Key research themes
1. What advanced algorithmic approaches improve artifact detection and removal in scalp EEG signals and what are their application-specific challenges?
This research theme focuses on developing and reviewing advanced methods for detecting and removing artifacts from scalp EEG recordings. Accurate artifact handling is critical because artifacts can significantly misrepresent neural signals and affect clinical and research applications such as epilepsy monitoring, brain-computer interfaces, and neurological disorder diagnosis. The challenge lies in the complexity and variability of artifact sources (e.g., ocular, muscular, motion artifacts) and the overlap of artifacts with brain signals in temporal, spectral, and spatial domains, requiring sophisticated preprocessing beyond simple filtering or thresholding. Application-specific constraints such as real-time processing, single-channel data, and lack of reference channels further complicate method development.
2. How can deep learning and hybrid methodologies enhance metal artifact reduction (MAR) in X-ray computed tomography imaging?
This research area investigates advanced algorithmic techniques, particularly deep learning models such as convolutional neural networks (CNNs), to tackle the challenging problem of metal-induced artifacts in X-ray CT images. Metal artifacts arise due to beam hardening, photon starvation, and scattering from metallic implants, severely degrading image quality and clinical interpretability. Traditional MAR methods include physical effect correction, interpolation, and iterative reconstruction, but each has limitations. Recent approaches combine multiple techniques (hybrid methods) and leverage CNNs to fuse information, reduce artifacts, and preserve anatomical structures, demonstrating enhanced performance and potential for generalization.
3. What signal processing and transform-based methods effectively reduce noise and artifacts in imaging modalities such as CT, MRI, and seismic data while preserving structural fidelity?
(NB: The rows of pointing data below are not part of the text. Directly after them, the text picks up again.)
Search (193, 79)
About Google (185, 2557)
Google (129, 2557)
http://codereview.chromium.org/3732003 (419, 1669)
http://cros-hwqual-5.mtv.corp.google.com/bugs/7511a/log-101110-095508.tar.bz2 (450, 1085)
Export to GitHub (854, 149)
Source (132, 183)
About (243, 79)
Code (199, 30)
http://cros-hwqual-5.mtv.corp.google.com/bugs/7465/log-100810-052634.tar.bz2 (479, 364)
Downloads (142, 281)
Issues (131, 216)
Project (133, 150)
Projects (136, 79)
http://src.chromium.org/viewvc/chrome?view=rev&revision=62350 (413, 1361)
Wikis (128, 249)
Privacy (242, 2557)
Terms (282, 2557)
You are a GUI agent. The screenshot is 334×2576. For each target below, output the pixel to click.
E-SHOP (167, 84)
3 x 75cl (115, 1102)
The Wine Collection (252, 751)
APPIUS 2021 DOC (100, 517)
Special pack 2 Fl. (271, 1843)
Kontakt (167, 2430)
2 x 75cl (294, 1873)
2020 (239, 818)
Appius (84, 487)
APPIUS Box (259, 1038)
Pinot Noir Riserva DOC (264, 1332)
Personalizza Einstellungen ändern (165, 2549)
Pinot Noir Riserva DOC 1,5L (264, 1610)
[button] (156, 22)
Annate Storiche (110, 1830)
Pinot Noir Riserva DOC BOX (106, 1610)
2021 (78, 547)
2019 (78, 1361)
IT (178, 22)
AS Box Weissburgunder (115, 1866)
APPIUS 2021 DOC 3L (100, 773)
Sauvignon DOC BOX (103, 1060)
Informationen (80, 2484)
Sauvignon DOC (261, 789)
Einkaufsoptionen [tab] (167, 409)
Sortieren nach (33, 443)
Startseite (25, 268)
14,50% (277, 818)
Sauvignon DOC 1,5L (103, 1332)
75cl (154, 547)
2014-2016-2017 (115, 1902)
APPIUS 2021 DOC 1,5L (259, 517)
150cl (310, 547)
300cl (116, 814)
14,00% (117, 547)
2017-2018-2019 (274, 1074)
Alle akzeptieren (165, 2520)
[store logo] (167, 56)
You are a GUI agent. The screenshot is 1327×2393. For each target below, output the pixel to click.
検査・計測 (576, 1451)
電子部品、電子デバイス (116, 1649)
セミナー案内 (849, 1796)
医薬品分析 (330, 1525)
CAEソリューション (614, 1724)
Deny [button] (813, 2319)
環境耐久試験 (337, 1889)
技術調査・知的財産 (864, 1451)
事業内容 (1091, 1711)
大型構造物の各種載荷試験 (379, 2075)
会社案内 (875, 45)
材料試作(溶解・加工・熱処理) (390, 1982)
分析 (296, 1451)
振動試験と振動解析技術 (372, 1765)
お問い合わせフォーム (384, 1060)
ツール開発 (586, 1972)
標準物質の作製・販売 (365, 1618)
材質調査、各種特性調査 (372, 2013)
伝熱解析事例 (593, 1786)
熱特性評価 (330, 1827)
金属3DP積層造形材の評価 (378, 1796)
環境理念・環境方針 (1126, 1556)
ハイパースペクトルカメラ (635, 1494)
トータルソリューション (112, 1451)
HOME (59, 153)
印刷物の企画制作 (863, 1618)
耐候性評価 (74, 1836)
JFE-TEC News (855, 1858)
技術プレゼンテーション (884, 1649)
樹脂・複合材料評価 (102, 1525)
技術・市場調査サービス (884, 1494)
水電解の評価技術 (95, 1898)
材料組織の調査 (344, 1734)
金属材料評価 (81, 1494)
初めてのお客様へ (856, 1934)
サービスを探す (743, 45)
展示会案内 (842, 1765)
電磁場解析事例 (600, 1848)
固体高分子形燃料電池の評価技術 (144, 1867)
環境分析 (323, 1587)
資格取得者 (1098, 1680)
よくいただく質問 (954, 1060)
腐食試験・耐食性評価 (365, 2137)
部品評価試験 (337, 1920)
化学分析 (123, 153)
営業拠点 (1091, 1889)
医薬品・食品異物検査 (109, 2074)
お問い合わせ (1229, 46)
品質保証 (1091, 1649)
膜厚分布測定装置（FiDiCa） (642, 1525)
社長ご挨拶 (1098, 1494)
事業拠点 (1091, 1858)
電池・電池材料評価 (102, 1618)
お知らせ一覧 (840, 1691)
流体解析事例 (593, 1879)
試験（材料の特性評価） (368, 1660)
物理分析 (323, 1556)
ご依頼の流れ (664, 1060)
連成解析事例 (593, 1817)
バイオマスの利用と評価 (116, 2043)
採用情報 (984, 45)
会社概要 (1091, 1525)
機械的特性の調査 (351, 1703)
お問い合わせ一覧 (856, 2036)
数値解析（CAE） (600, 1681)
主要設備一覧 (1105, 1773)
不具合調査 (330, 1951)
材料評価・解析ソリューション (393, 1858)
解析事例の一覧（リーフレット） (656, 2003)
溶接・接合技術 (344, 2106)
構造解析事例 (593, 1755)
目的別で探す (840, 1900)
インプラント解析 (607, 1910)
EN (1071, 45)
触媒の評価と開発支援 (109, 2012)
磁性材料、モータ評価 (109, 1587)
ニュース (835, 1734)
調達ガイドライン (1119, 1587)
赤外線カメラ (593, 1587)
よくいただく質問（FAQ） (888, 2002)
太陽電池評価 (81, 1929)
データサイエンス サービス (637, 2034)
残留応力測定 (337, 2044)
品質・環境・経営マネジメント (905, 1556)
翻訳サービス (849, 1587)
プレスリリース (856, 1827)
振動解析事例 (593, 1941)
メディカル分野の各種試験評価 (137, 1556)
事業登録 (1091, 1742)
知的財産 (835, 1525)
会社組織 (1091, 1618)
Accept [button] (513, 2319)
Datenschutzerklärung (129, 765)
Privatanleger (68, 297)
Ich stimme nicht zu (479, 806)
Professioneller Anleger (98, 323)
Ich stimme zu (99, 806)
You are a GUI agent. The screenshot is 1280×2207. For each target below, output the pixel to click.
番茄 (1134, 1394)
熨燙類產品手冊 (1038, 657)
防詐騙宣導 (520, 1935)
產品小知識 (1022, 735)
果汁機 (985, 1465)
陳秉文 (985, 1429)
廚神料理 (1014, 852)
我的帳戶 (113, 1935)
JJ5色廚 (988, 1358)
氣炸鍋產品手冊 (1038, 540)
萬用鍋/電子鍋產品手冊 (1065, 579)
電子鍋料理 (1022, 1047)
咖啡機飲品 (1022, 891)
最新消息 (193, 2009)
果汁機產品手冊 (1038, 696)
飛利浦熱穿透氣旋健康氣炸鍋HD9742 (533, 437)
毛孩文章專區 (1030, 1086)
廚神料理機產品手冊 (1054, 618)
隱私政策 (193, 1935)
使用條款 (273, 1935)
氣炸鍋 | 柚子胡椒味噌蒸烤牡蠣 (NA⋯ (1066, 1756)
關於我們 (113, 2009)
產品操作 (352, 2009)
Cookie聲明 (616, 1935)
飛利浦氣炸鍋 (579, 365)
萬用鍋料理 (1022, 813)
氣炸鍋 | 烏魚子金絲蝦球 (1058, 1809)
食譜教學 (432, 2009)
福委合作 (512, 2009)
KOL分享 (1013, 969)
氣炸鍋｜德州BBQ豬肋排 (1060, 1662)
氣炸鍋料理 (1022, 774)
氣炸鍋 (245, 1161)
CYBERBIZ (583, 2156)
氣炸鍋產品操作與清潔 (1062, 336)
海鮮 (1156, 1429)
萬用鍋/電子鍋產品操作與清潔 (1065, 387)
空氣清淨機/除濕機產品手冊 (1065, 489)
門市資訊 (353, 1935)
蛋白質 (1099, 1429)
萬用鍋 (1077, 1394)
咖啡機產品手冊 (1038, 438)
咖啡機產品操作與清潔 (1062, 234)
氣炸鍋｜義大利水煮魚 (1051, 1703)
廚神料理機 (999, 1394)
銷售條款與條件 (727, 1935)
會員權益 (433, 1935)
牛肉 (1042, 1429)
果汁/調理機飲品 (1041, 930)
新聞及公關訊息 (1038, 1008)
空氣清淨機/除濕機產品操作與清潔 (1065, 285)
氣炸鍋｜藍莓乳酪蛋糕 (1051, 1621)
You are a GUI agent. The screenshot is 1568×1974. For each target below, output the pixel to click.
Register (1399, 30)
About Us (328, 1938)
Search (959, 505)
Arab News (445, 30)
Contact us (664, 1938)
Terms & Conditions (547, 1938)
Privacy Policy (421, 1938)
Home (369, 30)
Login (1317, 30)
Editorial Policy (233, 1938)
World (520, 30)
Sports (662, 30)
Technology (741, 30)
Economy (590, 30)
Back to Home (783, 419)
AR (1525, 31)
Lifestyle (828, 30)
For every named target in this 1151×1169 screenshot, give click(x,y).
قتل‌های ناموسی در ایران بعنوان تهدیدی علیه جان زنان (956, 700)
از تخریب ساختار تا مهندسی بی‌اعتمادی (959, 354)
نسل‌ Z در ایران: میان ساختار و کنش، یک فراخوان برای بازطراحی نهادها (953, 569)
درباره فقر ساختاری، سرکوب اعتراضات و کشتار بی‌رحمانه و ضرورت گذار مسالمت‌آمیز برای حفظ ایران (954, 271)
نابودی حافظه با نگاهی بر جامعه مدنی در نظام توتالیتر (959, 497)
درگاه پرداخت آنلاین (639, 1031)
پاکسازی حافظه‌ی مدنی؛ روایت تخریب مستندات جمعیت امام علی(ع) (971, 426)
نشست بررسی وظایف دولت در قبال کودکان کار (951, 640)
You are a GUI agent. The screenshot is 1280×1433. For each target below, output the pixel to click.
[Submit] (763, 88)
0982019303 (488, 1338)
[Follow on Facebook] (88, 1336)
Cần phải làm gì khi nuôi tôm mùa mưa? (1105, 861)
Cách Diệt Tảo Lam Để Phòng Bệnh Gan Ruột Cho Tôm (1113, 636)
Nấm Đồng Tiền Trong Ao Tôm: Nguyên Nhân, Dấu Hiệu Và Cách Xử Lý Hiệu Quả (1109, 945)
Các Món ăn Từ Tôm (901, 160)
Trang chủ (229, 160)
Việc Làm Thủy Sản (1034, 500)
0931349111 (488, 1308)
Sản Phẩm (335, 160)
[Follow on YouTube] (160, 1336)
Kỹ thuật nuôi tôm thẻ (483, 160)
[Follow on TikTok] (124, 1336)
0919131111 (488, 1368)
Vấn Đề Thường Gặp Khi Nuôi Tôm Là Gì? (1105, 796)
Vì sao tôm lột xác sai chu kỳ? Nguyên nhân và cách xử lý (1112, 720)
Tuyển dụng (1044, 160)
This theme encompasses approaches leveraging mathematical transforms, interpolation, and statistical modeling for image denoising and artifact suppression across a diverse set of imaging applications, including computed tomography, magnetic resonance imaging, and seismic reflection data. The goal is to attenuate unwanted noise or artifacts such as ring artifacts, blurring, and incoherent noise without compromising essential structural details or contour preservation. Techniques include wavelet and curvelet transforms, Laplace-based interpolation, measurement reduction methods based on tomographic inversion theory, residual signal recovery via pattern-based filters, and image quality evaluation metrics. The tradeoff between noise reduction and detail preservation motivates the development of specialized algorithms and evaluation methodologies.